Josef Joffe, Grundgesetz, Doppelwähler

1. „Leitartikler und Machteliten“
(heise.de/tp, Marcus Klöckner)
Josef Joffe, Herausgeber der „Zeit“, beschwert sich bei ZDF-Chefredakteur Peter Frey über einen Beitrag in der Satiresendung „Die Anstalt“. „Mit etwas mehr Ruhe und Sachlichkeit in der Diskussion könnte man nicht nur über die Frage deutscher Spitzenjournalisten und ihrer Nähe zu Eliten-Kreisen diskutieren, man könnte vielmehr auch eine für unsere Gesellschaft und vor allem: für unsere Demokratie nicht unerhebliche Frage stellen: Welche Einfluss haben die vielen Think Tanks, Stiftungen und machtelitären politischen Elite-Zirkel, in denen auch die Meinungsmacher der Leitmedien unterwegs sind, auf die Politik und unsere Gesellschaftsordnung?“

2. „Bekennender Doppelwähler“
(lawblog.de, Udo Vetter)
„Zeit“-Chefredakteur Giovanni di Lorenzo in der Talkshow „Günther Jauch“: „Er habe, so Lorenzo, zwei Stimmen fürs EU-Parlament abgegeben. Einmal in einer Hamburger Grundschule, außerdem aber auch am Vortag im italienischen Konsulat.“

3. „Paneuropäische Medien? Macht’s euch doch selber!“
(derstandard.at, Wolfgang Blau)
Wolfgang Blau vermisst eine „starke journalistische Stimme“ in Kontinentaleuropa: „Im globalen Ranking des Marktforschers Comscore kommen von den 25 weltweit meistgelesenen Nachrichtensites elf aus den USA, elf aus China und drei aus Großbritannien.“

4. „We used to read the newspaper, now the news reads us.“
(okfn.de, englisch)
Die Open Knowledge Foundation Deutschland zeigt, welche Websites beim Besuch einer Nachrichtenseite auch noch kontaktiert werden: „Visiting Facebook will only request data from Facebook’s own servers, while a visit to Die Welt or F.A.Z. will notify 59 and 55 different sites, respectively.“

5. „Kunstaktion mit kolonialistischem Elan“
(martin-lejeune.tumblr.com)
Martin Lejeune berichtet über eine „Kunstaktion, die sich als Initiative der Bundesregierung ausgibt“: „Eine gefälschte ‚Flüchtlingszulassungsstelle des Bundes‘, die vorgibt zum Bundesministerium für Familie, Senioren, Frauen und Jugend in Berlin zu gehören, behauptet, 55.000 Kinder aus Syrien nach Deutschland transportieren zu wollen.“

6. „Rede von Dr.

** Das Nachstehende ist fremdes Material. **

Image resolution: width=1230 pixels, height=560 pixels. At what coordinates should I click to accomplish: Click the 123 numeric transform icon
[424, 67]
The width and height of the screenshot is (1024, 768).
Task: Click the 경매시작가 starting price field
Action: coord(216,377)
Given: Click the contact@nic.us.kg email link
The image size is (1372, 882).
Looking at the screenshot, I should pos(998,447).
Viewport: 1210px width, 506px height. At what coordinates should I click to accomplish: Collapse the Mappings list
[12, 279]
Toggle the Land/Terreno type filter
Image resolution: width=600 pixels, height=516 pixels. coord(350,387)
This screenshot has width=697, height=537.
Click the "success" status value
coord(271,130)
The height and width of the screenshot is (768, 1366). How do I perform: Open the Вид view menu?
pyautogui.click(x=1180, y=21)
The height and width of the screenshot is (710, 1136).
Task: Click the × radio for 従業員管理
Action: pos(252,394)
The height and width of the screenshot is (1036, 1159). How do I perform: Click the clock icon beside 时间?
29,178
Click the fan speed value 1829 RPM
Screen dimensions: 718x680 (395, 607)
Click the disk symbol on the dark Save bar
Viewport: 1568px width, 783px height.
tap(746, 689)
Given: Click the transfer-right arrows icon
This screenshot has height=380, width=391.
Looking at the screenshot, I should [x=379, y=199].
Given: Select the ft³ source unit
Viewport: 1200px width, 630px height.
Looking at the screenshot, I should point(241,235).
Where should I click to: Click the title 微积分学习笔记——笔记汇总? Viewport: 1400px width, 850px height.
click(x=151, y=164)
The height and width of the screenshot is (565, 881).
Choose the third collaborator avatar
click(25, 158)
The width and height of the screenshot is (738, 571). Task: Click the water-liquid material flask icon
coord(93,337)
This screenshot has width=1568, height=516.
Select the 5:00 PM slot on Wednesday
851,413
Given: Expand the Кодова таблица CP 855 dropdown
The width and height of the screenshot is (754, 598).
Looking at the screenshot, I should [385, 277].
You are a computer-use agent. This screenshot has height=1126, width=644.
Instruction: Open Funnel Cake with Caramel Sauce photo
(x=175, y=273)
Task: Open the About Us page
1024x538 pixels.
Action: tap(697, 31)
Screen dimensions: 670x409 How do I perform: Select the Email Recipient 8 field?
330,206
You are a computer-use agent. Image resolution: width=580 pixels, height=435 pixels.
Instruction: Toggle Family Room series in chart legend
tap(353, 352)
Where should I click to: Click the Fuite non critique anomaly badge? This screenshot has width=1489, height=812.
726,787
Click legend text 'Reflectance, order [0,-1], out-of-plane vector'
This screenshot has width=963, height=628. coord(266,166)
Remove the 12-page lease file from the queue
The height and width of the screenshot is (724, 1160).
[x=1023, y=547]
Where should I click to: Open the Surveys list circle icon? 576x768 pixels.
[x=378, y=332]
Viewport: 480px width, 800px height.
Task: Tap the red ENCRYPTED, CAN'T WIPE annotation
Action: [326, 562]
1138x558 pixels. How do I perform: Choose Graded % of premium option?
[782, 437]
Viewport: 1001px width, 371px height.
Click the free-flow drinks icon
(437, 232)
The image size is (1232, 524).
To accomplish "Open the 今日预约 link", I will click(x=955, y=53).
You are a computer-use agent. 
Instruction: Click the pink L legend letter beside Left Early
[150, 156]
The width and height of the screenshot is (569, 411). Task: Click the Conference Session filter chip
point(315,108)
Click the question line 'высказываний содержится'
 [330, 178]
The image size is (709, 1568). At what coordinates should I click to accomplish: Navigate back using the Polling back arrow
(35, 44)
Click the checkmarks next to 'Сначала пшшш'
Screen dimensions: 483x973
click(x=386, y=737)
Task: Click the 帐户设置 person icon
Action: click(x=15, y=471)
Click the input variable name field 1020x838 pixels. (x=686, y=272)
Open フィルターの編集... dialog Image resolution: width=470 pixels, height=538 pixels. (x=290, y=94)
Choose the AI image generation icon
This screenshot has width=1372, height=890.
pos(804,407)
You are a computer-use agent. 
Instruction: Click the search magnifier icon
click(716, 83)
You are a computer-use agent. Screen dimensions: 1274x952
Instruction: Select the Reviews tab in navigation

Navid Kermani zur Feierstunde ’65 Jahre Grundgesetz'“
(bundestag.de, Navid Kermani)
Schriftsteller Navid Kermani hält eine Rede zum 65. Geburtstag des Grundgesetzes: „Befragt, wann es Deutschland am besten gegangen sei, entschieden sich noch 1951 in einer repräsentativen Umfrage 45 Prozent der Deutschen für das Kaiserreich, 7 Prozent für die Weimarer Republik, 42 Prozent für die Zeit des Nationalsozialismus und nur 2 Prozent für die Bundesrepublik. 2 Prozent! Wie froh müssen wir sein, dass am Anfang der Bundesrepublik Politiker standen, die ihr Handeln nicht nach Umfragen, sondern nach ihren Überzeugungen ausrichteten.“ Siehe dazu auch „Danke, Navid Kermani!“ (zeit.de, Lenz Jacobsen).